The three-dimensional structure of the extracellular adhesion domain of the sialic acid-binding adhesin SabA from Helicobacter pylori

Abstract

The gastric pathogen Helicobacter pylori is a major cause of acute chronic gastritis and the development of stomach and duodenal ulcers. Chronic infection furthermore predisposes to the development of gastric cancer. Crucial to H. pylori survival within the hostile environment of the digestive system are the adhesins SabA and BabA; these molecules belong to the same protein family and permit the bacteria to bind tightly to sugar moieties Lewis(B) and sialyl-Lewis(X), respectively, on the surface of epithelial cells lining the stomach and duodenum. To date, no representative SabA/BabA structure has been determined, hampering the development of strategies to eliminate persistent H. pylori infections that fail to respond to conventional therapy. Here, using x-ray crystallography, we show that the soluble extracellular adhesin domain of SabA shares distant similarity to the tetratricopeptide repeat fold family. The molecule broadly resembles a golf putter in shape, with the head region featuring a large cavity surrounded by loops that vary in sequence between different H. pylori strains. The N-terminal and C-terminal helices protrude at right angles from the head domain and together form a shaft that connects to a predicted outer membrane protein-like β-barrel trans-membrane domain. Using surface plasmon resonance, we were able to detect binding of the SabA adhesin domain to sialyl-Lewis(X) and Lewis(X) but not to Lewis(A), Lewis(B), or Lewis(Y). Substitution of the highly conserved glutamine residue 159 in the predicted ligand-binding pocket abrogates the binding of the SabA adhesin domain to sialyl-Lewis(X) and Lewis(X). Taken together, these data suggest that the adhesin domain of SabA is sufficient in isolation for specific ligand binding.

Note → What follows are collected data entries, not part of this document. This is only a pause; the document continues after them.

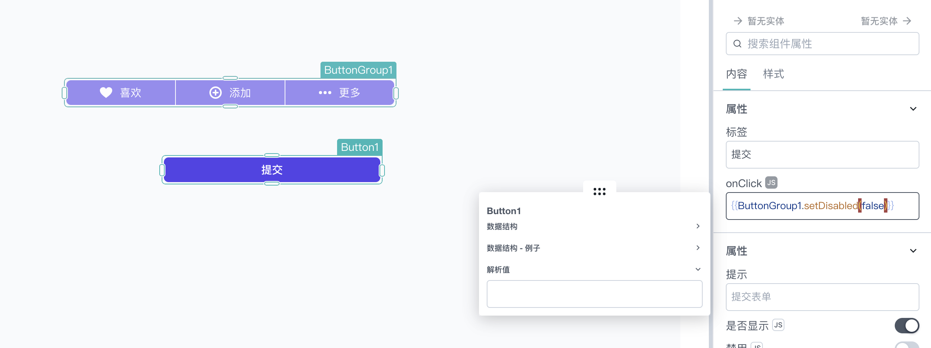The height and width of the screenshot is (348, 931).
Task: Grab the six-dot drag handle above popup
Action: point(599,191)
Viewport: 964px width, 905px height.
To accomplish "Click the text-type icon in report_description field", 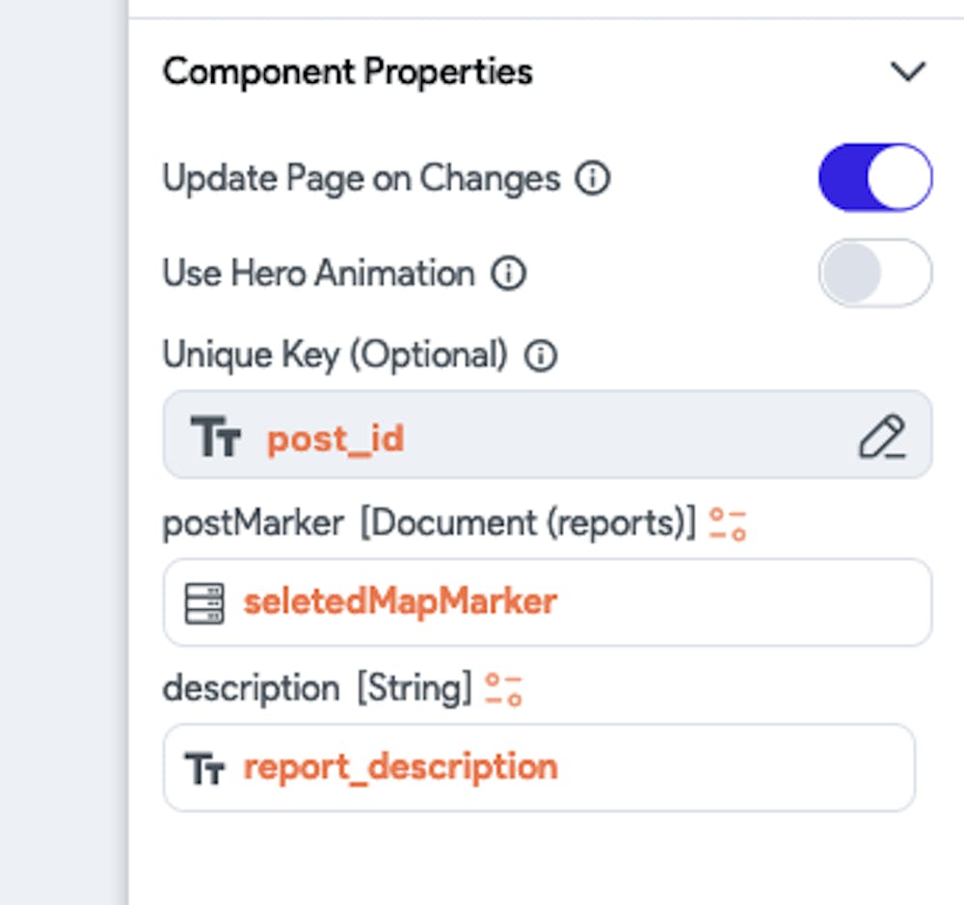I will click(x=204, y=769).
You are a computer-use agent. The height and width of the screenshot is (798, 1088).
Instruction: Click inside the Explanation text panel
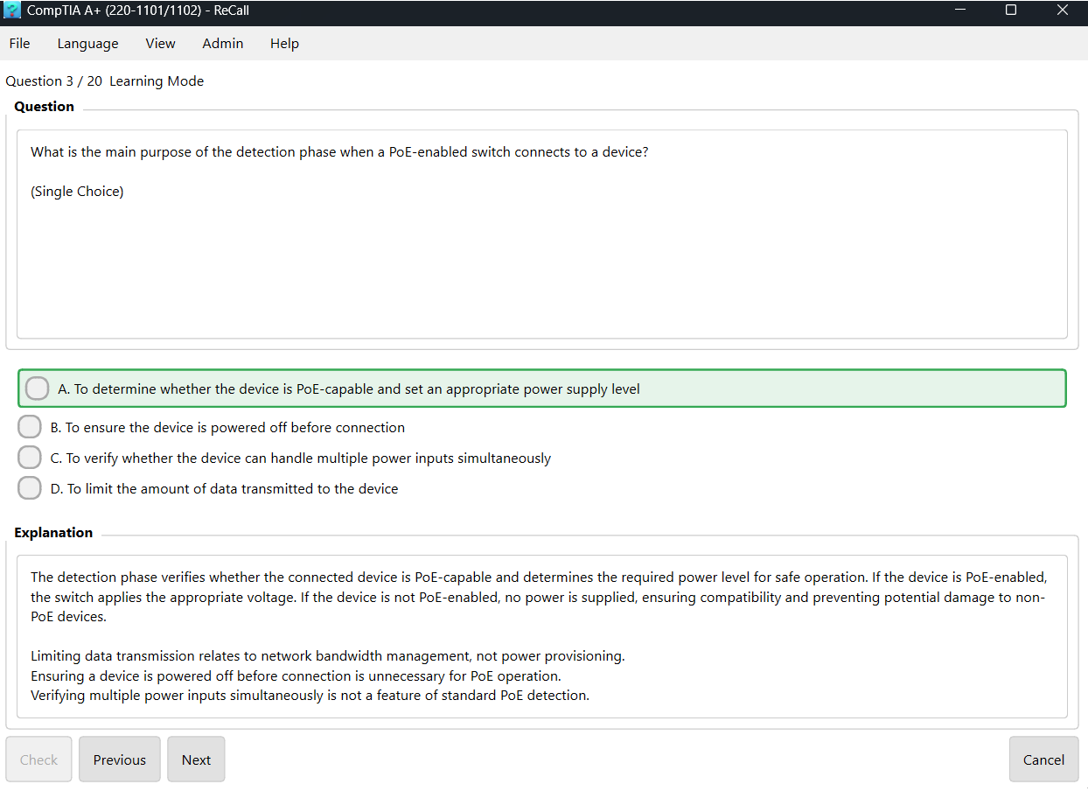pos(541,635)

Keywords: Bacterial Adhesion; Carbohydrate Binding Protein; Helicobacter pylori; Membrane Proteins; Outer Membrane Protein; X-ray Crystallography.

FIGURE 1.

Domain organisation of SabA. A, schematic illustrating the predicted domain structure of SabA. B, crystal structure of SabA N-terminal adhesion region. The handle is in blue, the tetratricopeptide repeat region is colored in magenta and the remainder of the molecule is in orange. Dashed lines indicate disordered regions. The two conserved disulfide bonds are represented as cyan sticks. The short loop interruption in Helix-1 is marked with an asterisk. The C-terminal helix is connected to a trans-membrane β-barrel domain, which anchors the SabA adhesion region to the outer membrane of H. pylori.

FIGURE 2.

Structural superposition of SabA (magenta and gray) and pectin methylesterase inhibitor (green) around the tetratricopeptide repeat portion as calculated by DALI.

FIGURE 3.

Primary sequence alignment of SabA and BabA N-terminal adhesion regions. The alignment was generated with Clustal Omega using 33 SabA and 41 BabA sequences from various H. pylori strains (KEGG database). The figure shows a representative of the complete alignment (five sequences from each protein). Residues in yellow are identical in all SabA and BabA, red are identical surface residues in the predicted binding pocket, cyan are cysteine residues involved in disulfide bonds in SabA. The position of the alternative conserved cysteine residue in BabA is marked (#). Ser-80 and Pro-81 (@) map to the interruption in Helix-1, and Gly-357 (§) causes a slight kink in Helix-4. Tyr-148, Lys-152, Gln-159, and Gln-162 were mutated to alanine in this study are marked with an asterisk.

FIGURE 4.

Ligand-binding pockets calculated by an automatic ligand-binding-site prediction program (POCASA). A and B, the binding pockets (dark gray surface) are predicted mostly toward to the tip of the SabA head domain. C and D, view from the top toward the predicted ligand binding pockets (removed in D for clarity). A number of highly conserved residues (cyan sticks), in particular Ser-80, Pro-81, Trp-97, Tyr-148, Lys-152, Gln-159, and Gln-162, line the surface of these pockets. Tyr-148, Lys-152, Gln-159, and Gln-162 were mutated to alanine in this study are marked with an asterisk. A glycerol molecule (pink sticks) is observed in the crystal structure and forms hydrogen bond interactions with Lys-152 and Gln-159. E, electrostatic potential surface representation of the SabA head domain showing the predicted pockets (gray dots) generated using CCP4 mg (30). A glycerol molecule (pink sticks) binds in a positively charged cavity.